「レポートの質」を上げるには、誰が頑張ればいいのか

北條氏：この悪しき風潮が浸透しまうことをかなり懸念しています。ちゃんとログを保存して管理している企業がランサムウェア被害に遭ったとして、セキュリティベンダーに依頼してきちんと調べてもらったら、漏えいした痕跡が出てきます。そうすると、漏えいした事実が確認できてしまったことになるわけです。 　ログをきちんと保存していない企業の場合であっても適切なベンダーが調査した結果であれば、例えば「適切なログがないので漏えいしていないとは断定できません」あるいは「これまでの経験から調査期間より前に漏えいした可能性があります」と説明されるわけですが、ベンダーがいい加減な場合、このような説明をきちんとしていないレポートになって、公表も、適切なログがなかったにもかかわらず「情報漏えいの事実は確認されておりません」となるわけですよね。 　企業からすれば、ログなんぞ存在しない方が良いということになってしまう。そっちの方がコストも手間もかからず、影響も少なく見せることができてしまいますからね。インシデント対応において重要なログの収集をしない方が得だと考える企業が出てきてしまうのは、セキュリティの概念とは反対方向の話です。 辻氏：そういったベンダーが増えてしまうと「悪貨は良貨を駆逐する」です。割りを食うのは利用者。 北條氏：誰のためにセキュリティをやっているのか分からないですよね。ログの保存期間や種類は法定されていないですし、影響を小さく見せることができるわけですから、企業としては、このような対策で十分だと勘違いしてしまいます。そうすると、解決法がないのではないでしょうかね。 辻氏：やはり“ムチ”しかないのかもしれません。どの程度のログがあり、どの程度の調査を行った上での判断であるのかということを報告する報告先が生まれれば出さざるを得ないはず。

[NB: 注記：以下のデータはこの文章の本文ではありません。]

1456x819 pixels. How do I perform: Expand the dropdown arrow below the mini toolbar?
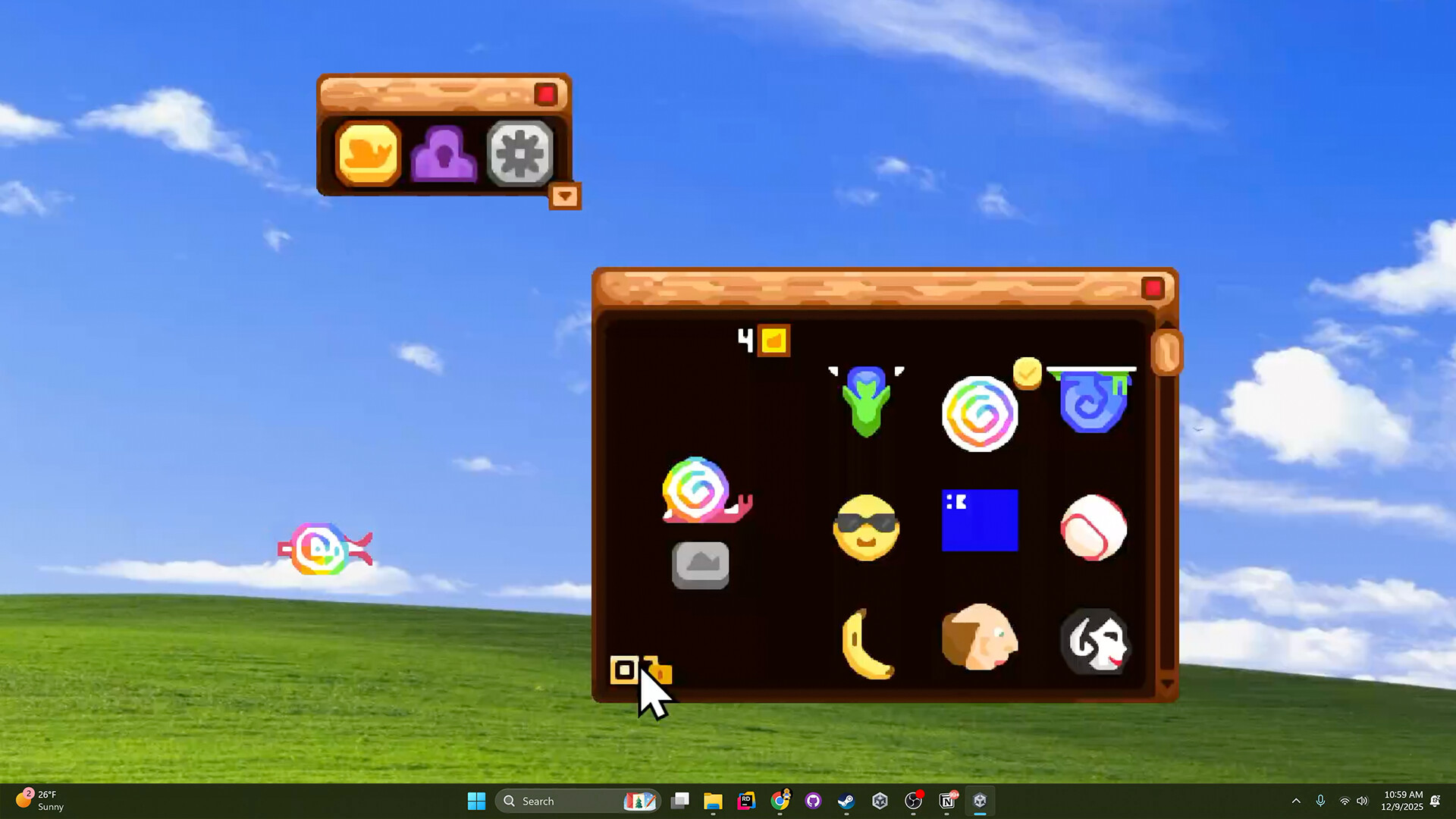(565, 196)

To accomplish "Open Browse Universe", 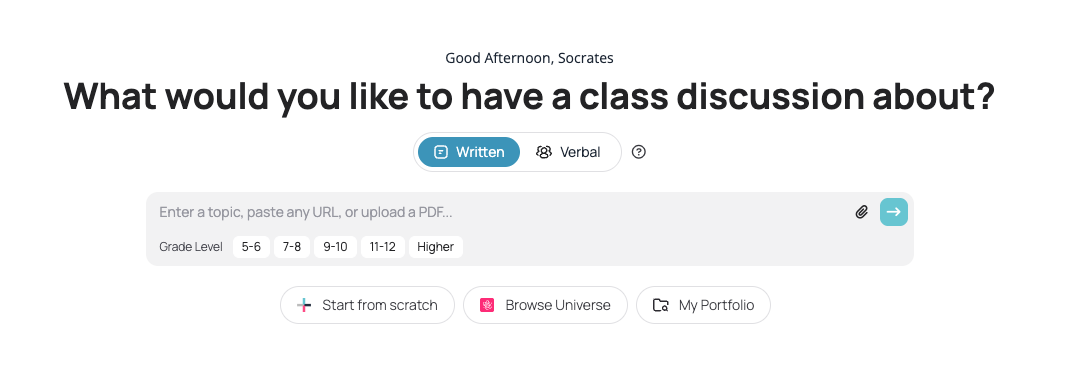I will tap(545, 305).
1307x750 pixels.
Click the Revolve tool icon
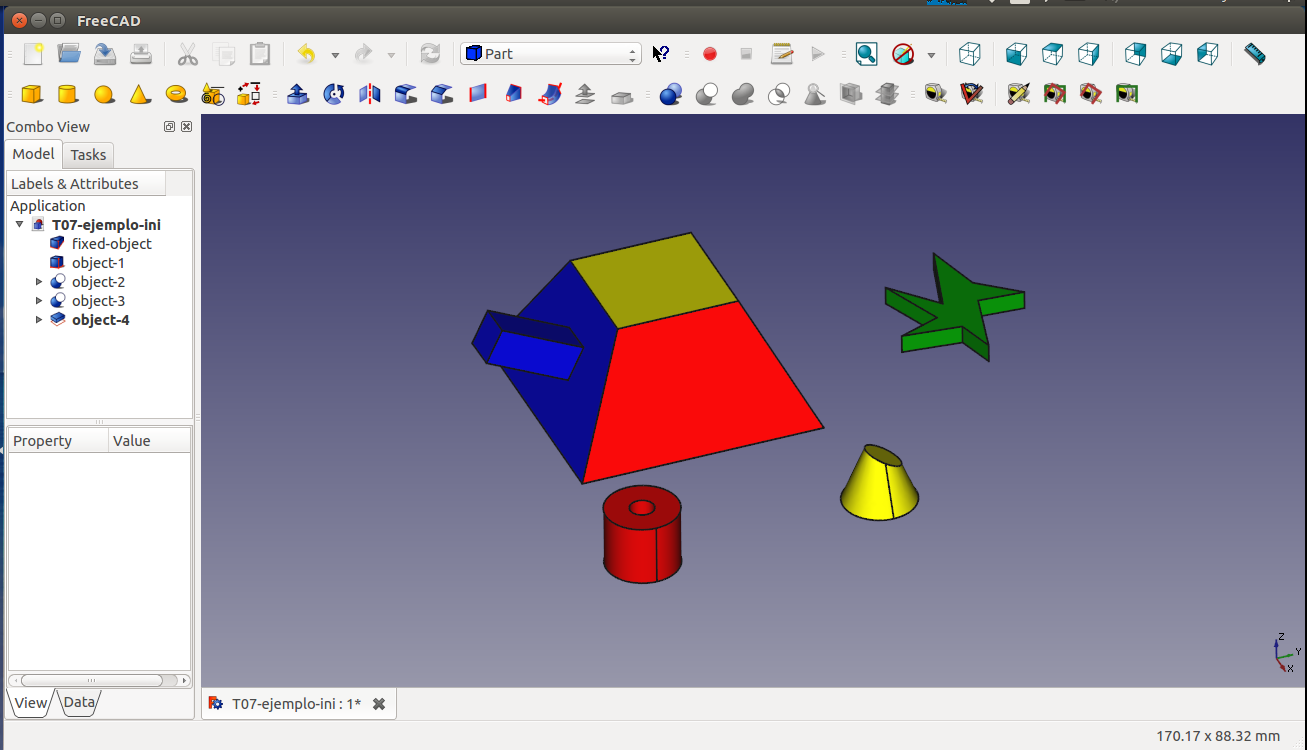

監督官庁なのか個人情報保護委員会なのかわかんないですけど。 北條氏：個人情報保護委員会も適切な保存期間や種類のログがあった上での解析結果でなければ、漏えいのおそれは否定できないことをもっと発信しないとダメだと思いますが、なかなかされない。解析結果に対して、第三者の目線が必要だ、という話にもつながるのですが、そうなると誰がそれをやるのかということにもなってきます。